Staff Clinical Data Manager

GRAIL is a healthcare company whose mission is to detect cancer early, when it can be cured. GRAIL is focused on alleviating the global burden of cancer by developing pioneering technology to detect and identify multiple deadly cancer types early. The company is using the power of next-generation sequencing, population-scale clinical studies, and state-of-the-art computer science and data science to enhance the scientific understanding of cancer biology, and to develop its multi-cancer early detection blood test. GRAIL is headquartered in Menlo Park, CA with locations in Washington, D.C., North Carolina, and the United Kingdom. GRAIL, LLC is a wholly-owned subsidiary of Illumina, Inc. (NASDAQ:ILMN). For more information, please visit www.grail.com.
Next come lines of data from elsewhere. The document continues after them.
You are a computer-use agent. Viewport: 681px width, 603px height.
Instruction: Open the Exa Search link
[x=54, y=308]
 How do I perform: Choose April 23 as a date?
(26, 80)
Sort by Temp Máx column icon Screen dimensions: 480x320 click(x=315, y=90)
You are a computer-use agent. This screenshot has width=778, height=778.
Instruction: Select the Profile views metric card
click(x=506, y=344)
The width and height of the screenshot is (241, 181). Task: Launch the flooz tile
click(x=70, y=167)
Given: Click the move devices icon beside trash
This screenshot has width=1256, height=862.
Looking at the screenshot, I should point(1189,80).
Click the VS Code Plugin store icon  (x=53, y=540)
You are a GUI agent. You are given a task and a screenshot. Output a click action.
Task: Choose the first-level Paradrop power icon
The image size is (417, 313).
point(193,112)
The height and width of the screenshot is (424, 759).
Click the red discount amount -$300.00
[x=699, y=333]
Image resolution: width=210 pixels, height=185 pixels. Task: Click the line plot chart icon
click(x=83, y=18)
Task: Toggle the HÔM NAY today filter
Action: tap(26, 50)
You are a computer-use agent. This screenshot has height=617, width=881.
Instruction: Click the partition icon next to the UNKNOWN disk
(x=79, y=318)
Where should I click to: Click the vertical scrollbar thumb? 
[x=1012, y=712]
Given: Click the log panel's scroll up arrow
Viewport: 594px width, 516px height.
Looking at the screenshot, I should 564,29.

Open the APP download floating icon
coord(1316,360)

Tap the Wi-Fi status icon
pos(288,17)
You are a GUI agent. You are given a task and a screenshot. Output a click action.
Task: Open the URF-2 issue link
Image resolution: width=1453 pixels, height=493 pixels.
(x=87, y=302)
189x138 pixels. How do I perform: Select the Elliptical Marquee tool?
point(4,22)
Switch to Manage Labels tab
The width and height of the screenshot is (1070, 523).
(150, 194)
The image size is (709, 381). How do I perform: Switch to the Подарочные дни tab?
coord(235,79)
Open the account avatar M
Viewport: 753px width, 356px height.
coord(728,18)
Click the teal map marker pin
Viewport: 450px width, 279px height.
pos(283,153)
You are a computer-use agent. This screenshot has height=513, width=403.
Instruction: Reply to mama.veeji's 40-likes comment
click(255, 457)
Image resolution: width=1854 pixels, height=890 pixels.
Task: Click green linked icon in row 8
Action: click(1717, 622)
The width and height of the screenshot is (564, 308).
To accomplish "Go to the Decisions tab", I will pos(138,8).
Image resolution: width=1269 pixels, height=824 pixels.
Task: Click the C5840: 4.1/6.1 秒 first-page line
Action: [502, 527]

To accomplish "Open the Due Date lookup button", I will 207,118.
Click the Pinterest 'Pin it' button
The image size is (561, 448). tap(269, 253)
We are looking for a Staff Clinical Data Manager to execute data management activities for multiple clinical studies in support of GRAIL’s robust product development pipeline! This position will have the opportunity to work on large, multi-center clinical trials, and make significant contributions to the future of early cancer detection!
You Will:

• Contribute to GRAIL's clinical programs such as MSK and STRIVE studies from a clinical data management perspective.
• Work closely with GRAIL study team members and strategic partners to ensure that clinical data captured is complete, consistent, and accurate.
• Perform study startup activities such as study protocol review, Clinical Data Management Plan (CDMP) development, and EDC set-up, while collaborating with Software Engineering staff to develop internal applications and integrate with external systems.
• Manage study conduct activities including facilitation of study team data review, documentation of data handling decisions, issuance of data queries and resolution of data discrepancies.
• Utilize programming skills and appropriate tools to provide information as required by study team members.
• Lead data locking efforts, ensuring that study team members have executed according to the CDMP toward the goal of achieving analysis-ready datasets..
• Ensure that data integrity is maintained throughout the data lifecycle for sources including clinical data, and bio-specimen data.
• Ensure that documentation is maintained in a state of constant audit-readiness and filed in the Trial Master File.
• Collaborate with the CDM team and cross-functional GRAIL staff while developing and implementing data standards, authoring controlled procedural documents, and contributing to software development efforts.

Your Background Should Include:

• Bachelors degree required; advanced degree preferred. Additional coursework in programming, analytics, or related fields strongly desired.
• 5+ years of industry experience required, with a strong track record of EDC system implementation and collaboration with study teams to ensure data quality.
• Knowledge of clinical trials and medical device and/or drug development processes. Experience working on study start up, database locks, analysis timepoints and study closeout.
• Knowledge of regulatory requirements and information governance frameworks (e.g. ICH, GCP, HIPAA. GDPR).
• Strong interpersonal communication (written and verbal) and organizational skills.
• Excellent team player with demonstrated track record of success in a cross-functional team environment. Consistent commitment to delivering on team goals with a sense of shared urgency.
• Experience managing vendors and partnering with collaborators to deliver according to contracts and plans.
• Experience working on studies under the purview of the FDA and MHRA is a plus.
• Familiarity with various data visualization, analytics, and reporting tools.
• Prior experience programming with SAS, R or Python is a plus. Ability to work hands on with data using spreadsheet software required.
• Prior experience with software systems development and integration, EDC programming/configuration, or APIs is a plus.
• Some local and international travel may be required.
• Molecular diagnostics industry experience preferred.

GRAIL is an Equal Employment Office and Affirmative Action Employer and does not discriminate on the basis of race, color, religion, sex, sexual orientation, gender identity, national origin, protected veteran status, disability or any other legally protected status. We will reasonably accommodate all individuals with disabilities so that they can participate in the job application or interview process, to perform essential job functions, and to receive other benefits and privileges of employment. Please contact us to request accommodation.

Following extensive monitoring, research, consideration of business implications, and advice from internal and external experts, GRAIL has made the decision to require all U.S. employees receive the COVID-19 vaccines as a condition of employment. “Full vaccination” is defined as two weeks after both doses of a two-dose vaccine or two weeks since a single-dose vaccine has been administered. Anyone unable to be vaccinated, either because of a sincerely held religious belief or a medical condition or disability that prevents them from being vaccinated, can request a reasonable accommodation.